Question:
I need intense grammar and/or Latin help?
anonymous
2013-12-11 00:50:39 UTC
I have a sentence that I am attempting to translate into latin. No, I do not trust the generators out there that attempt to include conjugation and case as well as male, female, neuter, etc.

The sentence reads as such, "The blood of a god takes from it its immortality."

The sentence if literally translated from Latin to English, I believe would read more like this, "God blood immortality destroys" Latin sentence order, [subject] [direct object] [verb]. Or would it be more like "Blood of a god immortality takes from it"?

Basic Latin sentence structure:
http://latindictionary.wikidot.com/learn:sentence-1

SINGULAR PLURAL
NOM. immortalitas immortalitates
GEN. immortalitatis immortalitatum
DAT. immortalitati immortalitatibus
ACC. immortalitatem immortalitates
ABL. immortalitate immortalitatibus

There is an example of the basic conjugations of immortality.

This is a full conjugation of "casso" to erase or make void. (The translation's equivalent for "takes from" since the context better suits it, i think):
http://www.verbix.com/webverbix/go.php?D1=9&H1=109&T1=casso

If anyone can come up with a more well-suited verb, please, by all means...

Random conjugations of the words intended for (possible) articulation are:
Blood - sanguinem
God - deus (because it is referring to a god in general not "the" christian god, which I believe would be Dei).
Erases/takes from - casso
Immortality - immortalitatem

So something similar to "Deus sanguinem immotalitatem casso"

I know Latin grammar deals much more with conjugation, possession and gender. There is dual possession in the sentence. The blood belongs to the god, being alienable possession, as well as the immortality belonging to the god, being inalienable possession. However the one possession, the blood, affects the other.

So the blood is the nominative noun, but holds possesion to the god, so maybe it's genitive? The word god acts as an adjective even though the blood belongs to it, right? That makes the immortality the accusative noun joined to the nominative or genitive noun, being blood. Hopefully right again? And "casso" would be a transitive verb? But I am getting a bit lost in all this conjugation. Help, someone with a love for this. Lol, I would greatly appreciate it.

One last site reference if anyone needs a refresher:
http://www.slu.edu/colleges/AS/languages/classical/latin/tchmat/grammar/g-caseid.html
Three answers:
Tom L
2013-12-11 08:11:23 UTC
I really don't understand the English - what is the antecedent of 'it'? Of 'its'? I'm assuming the antecedent is something established in an earlier sentence. For some possible translations, you'd have to know the word used for the antecedent to determine the gender of whatever pronoun you use for 'it.'



I did find 'casso' - Juana is right; that's a tough one to find. It's listed as an uncommon Late Latin verb, meaning bring to naught, annul, make null and void.' That is not going to work in the 'take from' sense.



At any rate:



Sanguis dei illi immortalitatem suam adimit.

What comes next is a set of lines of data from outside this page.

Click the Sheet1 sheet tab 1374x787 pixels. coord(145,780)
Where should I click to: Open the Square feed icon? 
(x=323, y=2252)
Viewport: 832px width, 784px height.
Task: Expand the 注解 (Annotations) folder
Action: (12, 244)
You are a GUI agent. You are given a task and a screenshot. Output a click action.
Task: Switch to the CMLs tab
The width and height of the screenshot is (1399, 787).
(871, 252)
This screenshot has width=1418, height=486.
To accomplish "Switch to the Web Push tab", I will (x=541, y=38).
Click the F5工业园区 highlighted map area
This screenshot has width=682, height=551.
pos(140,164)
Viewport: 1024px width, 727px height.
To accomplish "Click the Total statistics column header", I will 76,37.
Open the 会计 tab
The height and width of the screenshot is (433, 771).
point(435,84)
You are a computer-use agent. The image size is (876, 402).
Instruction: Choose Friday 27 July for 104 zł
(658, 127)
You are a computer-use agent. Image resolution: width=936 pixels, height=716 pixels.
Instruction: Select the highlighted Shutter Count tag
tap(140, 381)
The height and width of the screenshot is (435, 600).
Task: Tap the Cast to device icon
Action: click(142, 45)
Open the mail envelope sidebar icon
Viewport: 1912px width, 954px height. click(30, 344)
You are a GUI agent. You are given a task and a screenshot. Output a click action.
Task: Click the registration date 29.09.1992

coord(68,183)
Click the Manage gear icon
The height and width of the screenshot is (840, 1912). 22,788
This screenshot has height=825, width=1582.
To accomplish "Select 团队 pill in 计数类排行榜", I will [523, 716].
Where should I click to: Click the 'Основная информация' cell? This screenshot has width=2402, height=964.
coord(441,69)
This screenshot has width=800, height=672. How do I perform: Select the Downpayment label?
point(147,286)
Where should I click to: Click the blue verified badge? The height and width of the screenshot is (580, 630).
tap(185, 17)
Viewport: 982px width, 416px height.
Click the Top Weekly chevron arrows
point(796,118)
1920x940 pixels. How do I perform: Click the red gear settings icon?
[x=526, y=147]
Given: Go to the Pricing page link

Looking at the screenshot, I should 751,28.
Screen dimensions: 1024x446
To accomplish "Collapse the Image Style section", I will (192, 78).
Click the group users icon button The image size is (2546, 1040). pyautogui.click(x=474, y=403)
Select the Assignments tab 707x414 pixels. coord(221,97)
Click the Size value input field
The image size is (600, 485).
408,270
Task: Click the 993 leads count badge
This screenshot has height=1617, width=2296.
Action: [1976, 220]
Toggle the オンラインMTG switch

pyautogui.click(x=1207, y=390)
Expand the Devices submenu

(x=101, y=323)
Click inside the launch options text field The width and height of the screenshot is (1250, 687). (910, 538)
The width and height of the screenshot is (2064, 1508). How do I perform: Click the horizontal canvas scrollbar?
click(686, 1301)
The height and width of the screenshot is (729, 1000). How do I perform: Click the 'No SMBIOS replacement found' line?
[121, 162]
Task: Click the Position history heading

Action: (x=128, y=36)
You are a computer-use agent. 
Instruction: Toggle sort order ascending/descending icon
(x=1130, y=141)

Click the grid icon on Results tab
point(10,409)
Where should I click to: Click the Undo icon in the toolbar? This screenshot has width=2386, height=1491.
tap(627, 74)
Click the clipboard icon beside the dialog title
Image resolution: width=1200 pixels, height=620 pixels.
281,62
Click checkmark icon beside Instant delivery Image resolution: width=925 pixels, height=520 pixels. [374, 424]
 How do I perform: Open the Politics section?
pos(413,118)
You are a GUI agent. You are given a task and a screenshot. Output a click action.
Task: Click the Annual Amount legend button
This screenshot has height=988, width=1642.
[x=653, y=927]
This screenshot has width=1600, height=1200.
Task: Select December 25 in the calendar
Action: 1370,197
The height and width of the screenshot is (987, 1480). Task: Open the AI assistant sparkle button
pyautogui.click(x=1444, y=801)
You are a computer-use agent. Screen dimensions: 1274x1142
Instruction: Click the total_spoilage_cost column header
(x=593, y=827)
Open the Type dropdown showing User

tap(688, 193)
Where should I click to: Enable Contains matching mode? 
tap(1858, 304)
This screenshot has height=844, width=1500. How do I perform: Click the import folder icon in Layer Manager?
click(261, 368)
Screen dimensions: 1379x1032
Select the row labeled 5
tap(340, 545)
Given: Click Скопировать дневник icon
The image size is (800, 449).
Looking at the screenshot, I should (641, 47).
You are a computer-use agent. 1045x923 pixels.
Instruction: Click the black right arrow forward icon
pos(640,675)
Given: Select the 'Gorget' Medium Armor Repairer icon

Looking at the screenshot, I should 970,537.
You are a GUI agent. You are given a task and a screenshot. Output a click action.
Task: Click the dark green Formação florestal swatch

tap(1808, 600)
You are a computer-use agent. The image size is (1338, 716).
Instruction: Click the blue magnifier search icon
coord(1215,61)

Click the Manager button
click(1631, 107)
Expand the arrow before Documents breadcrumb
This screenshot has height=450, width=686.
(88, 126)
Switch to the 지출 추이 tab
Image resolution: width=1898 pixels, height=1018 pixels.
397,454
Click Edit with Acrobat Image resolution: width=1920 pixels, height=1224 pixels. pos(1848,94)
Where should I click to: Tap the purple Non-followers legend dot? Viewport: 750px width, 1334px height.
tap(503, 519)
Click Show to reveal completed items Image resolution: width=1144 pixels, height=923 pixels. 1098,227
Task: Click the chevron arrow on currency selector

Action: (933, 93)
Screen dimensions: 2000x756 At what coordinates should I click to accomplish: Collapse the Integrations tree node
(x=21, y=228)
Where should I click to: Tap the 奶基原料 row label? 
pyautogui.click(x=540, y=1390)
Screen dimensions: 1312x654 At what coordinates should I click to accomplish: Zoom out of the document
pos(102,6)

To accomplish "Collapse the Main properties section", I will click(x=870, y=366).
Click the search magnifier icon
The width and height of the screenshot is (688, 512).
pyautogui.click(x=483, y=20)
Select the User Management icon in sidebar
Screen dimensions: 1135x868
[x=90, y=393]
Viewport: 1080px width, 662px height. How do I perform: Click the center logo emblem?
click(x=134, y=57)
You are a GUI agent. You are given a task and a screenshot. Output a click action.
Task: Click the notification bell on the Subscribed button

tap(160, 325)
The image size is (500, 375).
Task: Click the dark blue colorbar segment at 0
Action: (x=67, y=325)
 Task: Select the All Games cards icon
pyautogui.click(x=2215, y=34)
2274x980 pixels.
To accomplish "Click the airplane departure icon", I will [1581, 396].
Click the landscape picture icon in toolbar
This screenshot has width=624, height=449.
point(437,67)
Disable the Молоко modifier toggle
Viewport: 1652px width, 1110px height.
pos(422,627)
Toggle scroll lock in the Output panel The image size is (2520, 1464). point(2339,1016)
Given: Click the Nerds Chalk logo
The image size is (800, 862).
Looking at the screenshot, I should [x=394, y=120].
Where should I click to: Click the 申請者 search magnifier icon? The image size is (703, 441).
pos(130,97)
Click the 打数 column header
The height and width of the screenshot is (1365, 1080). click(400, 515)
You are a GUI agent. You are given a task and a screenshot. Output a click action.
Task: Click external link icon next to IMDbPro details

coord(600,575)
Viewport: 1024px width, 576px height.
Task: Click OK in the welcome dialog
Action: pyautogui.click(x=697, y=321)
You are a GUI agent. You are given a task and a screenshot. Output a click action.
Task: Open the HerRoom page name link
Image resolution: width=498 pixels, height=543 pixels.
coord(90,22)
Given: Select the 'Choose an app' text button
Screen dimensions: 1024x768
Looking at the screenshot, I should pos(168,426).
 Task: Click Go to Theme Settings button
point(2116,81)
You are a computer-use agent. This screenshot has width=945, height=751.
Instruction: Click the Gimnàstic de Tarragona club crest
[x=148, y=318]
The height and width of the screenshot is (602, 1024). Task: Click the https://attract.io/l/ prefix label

Adimere = take away, carry off, deprive, steal. It is constructed with the accusative of the thing taken and the dative (dative of reference, also called dative of advantage/disadvantage) of whatever the thing was taken from. You can get away with that here because 'illi' is the same for all (masculine, feminine, and neuter).
anonymous
2013-12-11 10:39:51 UTC
It can't be "sanguinem" since that is 'accusative' and you want 'blood' to be in the nominative. Sorry, I can't remember the nominative of 'sangu----'.



It can't be 'casso' since that is first person singular. It is probably 'casset' or 'cassat' for third person singular, which is what you want.



Indeed 'of a god' is genitive singular, thus 'dei'. It is not an adjective, it is the genitive form of the noun. Unlike English, Latin does not readily use nouns as adjectives. You seem to have gone quite a way into the construction of Latin, but nor far enough to get into the spirit of the Latin way of expressing ideas.



Sorry, I don't remember Latin well enough to help you fully. I do hope that a real Latin scholar sees your question and answers it.
Juana
2013-12-11 11:20:43 UTC
I'm not a Latin scholar, but maybe I can help a little:



blood = sanguis (nominative)

of a god = dei (genitive)



Your verb "casso" is not listed in Lewis/Short and I'm not sure, it's the best choice, but it should, in any case, be properly declined:



cassat (third-person singular present active indicative)



Finally, with "cassat" you want a direct object:



immortality = immortalitatem (accusative)

suam = his, her, its (accusative)



--> sanguis dei immortalitatem suam cassat.



Hopefully, someone else will come up with a better verb ("deleo"?), but my sentence is at least an improvement on yours.